* Short exercise *
Gather every row below that contains the word "perform". Copy each one in full, and treat uppercase and lowercase letters as different.

* Extracted material *
--*--

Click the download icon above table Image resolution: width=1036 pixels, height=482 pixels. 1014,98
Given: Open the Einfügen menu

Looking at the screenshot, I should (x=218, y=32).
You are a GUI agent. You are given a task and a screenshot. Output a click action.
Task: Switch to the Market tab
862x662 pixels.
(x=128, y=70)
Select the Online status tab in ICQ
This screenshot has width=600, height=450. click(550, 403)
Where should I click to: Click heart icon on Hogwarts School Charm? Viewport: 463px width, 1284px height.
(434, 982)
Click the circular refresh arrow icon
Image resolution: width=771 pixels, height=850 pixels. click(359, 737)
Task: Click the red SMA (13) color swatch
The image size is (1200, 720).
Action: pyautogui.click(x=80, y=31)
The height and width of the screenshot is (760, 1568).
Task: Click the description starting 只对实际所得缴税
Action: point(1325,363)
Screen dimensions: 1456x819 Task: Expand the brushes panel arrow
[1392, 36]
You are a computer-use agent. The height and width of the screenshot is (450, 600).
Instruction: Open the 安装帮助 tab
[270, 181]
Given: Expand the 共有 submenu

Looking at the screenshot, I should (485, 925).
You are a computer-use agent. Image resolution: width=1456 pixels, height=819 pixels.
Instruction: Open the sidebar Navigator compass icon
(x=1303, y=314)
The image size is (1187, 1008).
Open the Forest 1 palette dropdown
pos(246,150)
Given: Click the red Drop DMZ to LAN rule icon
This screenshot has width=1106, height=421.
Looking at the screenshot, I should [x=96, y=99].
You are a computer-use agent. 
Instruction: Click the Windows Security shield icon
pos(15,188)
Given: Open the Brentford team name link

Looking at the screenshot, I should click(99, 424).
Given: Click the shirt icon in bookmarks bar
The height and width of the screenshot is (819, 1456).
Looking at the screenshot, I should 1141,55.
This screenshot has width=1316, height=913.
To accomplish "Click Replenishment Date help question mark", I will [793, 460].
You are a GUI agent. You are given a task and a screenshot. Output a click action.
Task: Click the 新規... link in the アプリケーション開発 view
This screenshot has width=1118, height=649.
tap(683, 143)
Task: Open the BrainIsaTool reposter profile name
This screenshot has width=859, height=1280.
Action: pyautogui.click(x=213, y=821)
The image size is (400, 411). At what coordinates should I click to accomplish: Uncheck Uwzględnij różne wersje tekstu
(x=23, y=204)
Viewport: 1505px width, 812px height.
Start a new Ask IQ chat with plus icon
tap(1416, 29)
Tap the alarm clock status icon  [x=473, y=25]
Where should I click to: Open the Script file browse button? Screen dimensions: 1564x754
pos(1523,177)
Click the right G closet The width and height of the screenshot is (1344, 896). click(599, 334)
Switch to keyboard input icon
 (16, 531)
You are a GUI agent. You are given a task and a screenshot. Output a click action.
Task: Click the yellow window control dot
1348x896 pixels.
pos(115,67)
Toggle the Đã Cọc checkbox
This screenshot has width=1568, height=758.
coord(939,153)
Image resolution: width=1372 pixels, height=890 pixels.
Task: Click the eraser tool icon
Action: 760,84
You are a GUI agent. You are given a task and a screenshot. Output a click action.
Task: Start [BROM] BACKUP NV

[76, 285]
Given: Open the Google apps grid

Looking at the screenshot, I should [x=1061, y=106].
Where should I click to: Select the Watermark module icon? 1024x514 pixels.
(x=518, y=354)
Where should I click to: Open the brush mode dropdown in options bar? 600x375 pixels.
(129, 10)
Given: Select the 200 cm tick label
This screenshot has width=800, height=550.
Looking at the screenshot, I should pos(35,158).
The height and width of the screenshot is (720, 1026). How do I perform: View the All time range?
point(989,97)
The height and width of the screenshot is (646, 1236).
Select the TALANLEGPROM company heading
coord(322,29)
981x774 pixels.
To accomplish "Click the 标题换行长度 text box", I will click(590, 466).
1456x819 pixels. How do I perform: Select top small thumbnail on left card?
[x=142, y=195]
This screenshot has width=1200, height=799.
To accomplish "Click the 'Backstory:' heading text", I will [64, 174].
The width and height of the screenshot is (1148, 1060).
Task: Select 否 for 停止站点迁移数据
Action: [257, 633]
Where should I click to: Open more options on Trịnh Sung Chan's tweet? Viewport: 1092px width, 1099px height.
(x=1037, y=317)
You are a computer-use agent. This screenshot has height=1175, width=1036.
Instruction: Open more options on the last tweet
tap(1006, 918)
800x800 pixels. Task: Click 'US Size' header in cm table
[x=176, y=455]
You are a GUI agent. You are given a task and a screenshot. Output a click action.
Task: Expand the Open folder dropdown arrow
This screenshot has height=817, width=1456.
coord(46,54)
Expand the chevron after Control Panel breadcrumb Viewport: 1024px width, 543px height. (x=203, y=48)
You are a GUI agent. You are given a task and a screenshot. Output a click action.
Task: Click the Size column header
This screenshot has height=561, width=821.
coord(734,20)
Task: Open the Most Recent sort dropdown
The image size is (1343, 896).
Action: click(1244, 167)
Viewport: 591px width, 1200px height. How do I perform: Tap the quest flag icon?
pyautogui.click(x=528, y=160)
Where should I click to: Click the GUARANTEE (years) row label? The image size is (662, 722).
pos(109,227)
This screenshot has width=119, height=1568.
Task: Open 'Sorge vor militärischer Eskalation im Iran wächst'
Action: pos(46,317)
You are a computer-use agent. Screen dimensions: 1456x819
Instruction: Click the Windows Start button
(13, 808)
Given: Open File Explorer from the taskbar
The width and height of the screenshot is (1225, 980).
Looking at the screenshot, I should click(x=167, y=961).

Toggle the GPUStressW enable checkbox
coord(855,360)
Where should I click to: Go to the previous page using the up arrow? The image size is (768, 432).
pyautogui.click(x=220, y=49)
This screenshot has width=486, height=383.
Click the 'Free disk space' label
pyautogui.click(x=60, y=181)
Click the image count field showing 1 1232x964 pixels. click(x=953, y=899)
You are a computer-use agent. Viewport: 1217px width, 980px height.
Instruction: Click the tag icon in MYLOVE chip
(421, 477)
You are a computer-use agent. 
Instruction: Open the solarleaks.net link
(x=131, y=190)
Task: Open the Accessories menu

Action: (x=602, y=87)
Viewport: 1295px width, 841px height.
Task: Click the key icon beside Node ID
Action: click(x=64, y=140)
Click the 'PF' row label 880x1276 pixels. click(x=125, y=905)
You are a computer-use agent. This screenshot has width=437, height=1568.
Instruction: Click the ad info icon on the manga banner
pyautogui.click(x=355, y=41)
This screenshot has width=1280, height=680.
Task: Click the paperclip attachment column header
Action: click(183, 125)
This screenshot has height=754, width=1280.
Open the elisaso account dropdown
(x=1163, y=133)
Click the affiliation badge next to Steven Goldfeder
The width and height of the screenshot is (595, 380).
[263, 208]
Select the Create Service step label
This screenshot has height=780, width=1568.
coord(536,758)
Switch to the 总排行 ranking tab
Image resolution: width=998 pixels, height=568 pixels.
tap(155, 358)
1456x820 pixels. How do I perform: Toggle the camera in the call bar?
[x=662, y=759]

--*--

* Solution *
The height and width of the screenshot is (720, 1026). How do I perform: View the All time range?
1456x819 pixels. How do I perform: Select top small thumbnail on left card?
Viewport: 591px width, 1200px height. How do I perform: Tap the quest flag icon?
1456x820 pixels. How do I perform: Toggle the camera in the call bar?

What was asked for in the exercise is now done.